If you’re opening this Notebook on colab, you will probably need to install LlamaIndex 🦙.
!pip install llama-index
import logging import sys # Uncomment to see debug logs # logging.basicConfig(stream=sys.stdout, level=logging.DEBUG) # logging.getLogger().addHandler(logging.StreamHandler(stream=sys.stdout)) from llama_index import VectorStoreIndex, SimpleDirectoryReader, Document from llama_index.vector_stores import MilvusVectorStore from IPython.display import Markdown, display import textwrap
Lets first begin by adding the openai api key. This will allow us to access openai for embeddings and to use chatgpt.
import openai openai.api_key = "sk-"
!mkdir -p 'data/paul_graham/' !wget 'https://raw.githubusercontent.com/run-llama/llama_index/main/docs/examples/data/paul_graham/paul_graham_essay.txt' -O 'data/paul_graham/paul_graham_essay.txt'
Generate our data
With our LLM set, lets start using the Milvus Index. As a first example, lets generate a document from the file found in the
data/paul_graham/ folder. In this folder there is a single essay from Paul Graham titled
What I Worked On. To generate the documents we will use the SimpleDirectoryReader.
# load documents documents = SimpleDirectoryReader("./data/paul_graham/").load_data() print("Document ID:", documents.doc_id)
Document ID: d33f0397-b51a-4455-9b0f-88a101254d95
Create an index across the data
Now that we have a document, we can can create an index and insert the document. For the index we will use a GPTMilvusIndex. GPTMilvusIndex takes in a few arguments:
collection_name (str, optional): The name of the collection where data will be stored. Defaults to “llamalection”.
index_params (dict, optional): The index parameters for Milvus, if none are provided an HNSW index will be used. Defaults to None.
search_params (dict, optional): The search parameters for a Milvus query. If none are provided, default params will be generated. Defaults to None.
dim (int, optional): The dimension of the embeddings. If it is not provided, collection creation will be done on first insert. Defaults to None.
host (str, optional): The host address of Milvus. Defaults to “localhost”.
port (int, optional): The port of Milvus. Defaults to 19530.
user (str, optional): The username for RBAC. Defaults to “”.
password (str, optional): The password for RBAC. Defaults to “”.
use_secure (bool, optional): Use https. Defaults to False.
overwrite (bool, optional): Whether to overwrite existing collection with same name. Defaults to False.
# Create an index over the documnts from llama_index.storage.storage_context import StorageContext vector_store = MilvusVectorStore(dim=1536, overwrite=True) storage_context = StorageContext.from_defaults(vector_store=vector_store) index = VectorStoreIndex.from_documents( documents, storage_context=storage_context )
Query the data
Now that we have our document stored in the index, we can ask questions against the index. The index will use the data stored in itself as the knowledge base for chatgpt.
query_engine = index.as_query_engine() response = query_engine.query("What did the author learn?") print(textwrap.fill(str(response), 100))
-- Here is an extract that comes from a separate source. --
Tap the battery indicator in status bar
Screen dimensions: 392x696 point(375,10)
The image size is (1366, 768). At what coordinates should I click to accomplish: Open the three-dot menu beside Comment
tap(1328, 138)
The author learned several things during their time at Interleaf. They learned that it's better for technology companies to be run by product people than sales people, that code edited by too many people leads to bugs, that cheap office space is not worth it if it's depressing, that planned meetings are inferior to corridor conversations, that big bureaucratic customers can be a dangerous source of money, and that there's not much overlap between conventional office hours and the optimal time for hacking. However, the most important thing the author learned is that the low end eats the high end, meaning that it's advantageous to be the "entry level" option because if you're not, someone else will be and will surpass you.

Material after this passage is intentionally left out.